John Licina

Personal information
- Full name: John Licina
- Date of birth: 6 August 1976 (age 49)
- Place of birth: France
- Height: 1.85 m (6 ft 1 in)
- Position(s): Defender

Team information
- Current team: US Valdoie

Youth career
- 1994–1998: FC Sochaux

Senior career*
- Years: Team / Apps / (Gls)
- 1998–2000: FC Sochaux / 9 / (0)
- 2000–2001: Dundee United / 7 / (0)
- 2001–2003: Belfort / 43 / (0)
- 2004–2009: SR Delémont / 120 / (4)
- 2010–: US Valdoie / 8 / (0)

= John Licina =

French footballer (born 1976)

John Licina (born 6 August 1976) is a French footballer, who plays for US Valdoie.

==Career==
Licina started his career with FC Sochaux. He signed for Scottish club Dundee United in September 2000 following a successful trial.

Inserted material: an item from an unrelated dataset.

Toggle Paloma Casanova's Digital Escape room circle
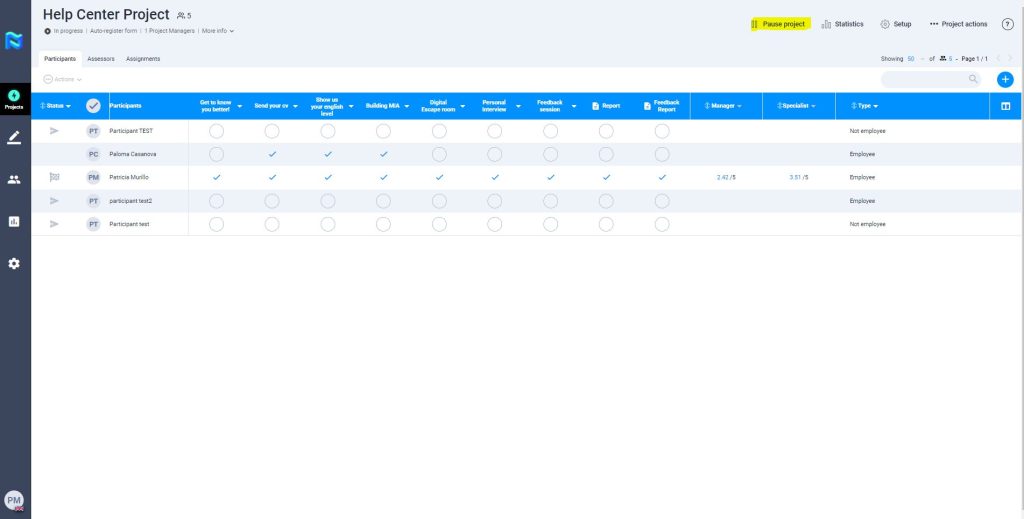This screenshot has width=1024, height=519. click(x=439, y=154)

After initially appearancing in the first team he lost his place in the side and was placed on the transfer list in May 2001. After a proposed loan move to Arbroath, Licina was once again told he could leave Dundee United in October 2001.

Licina moved to Belfort then spent three years with SR Delémont before leaving at the end of the 2006–07 season. Licina returned in December 2007 and vowed to stay until at least the end of the season.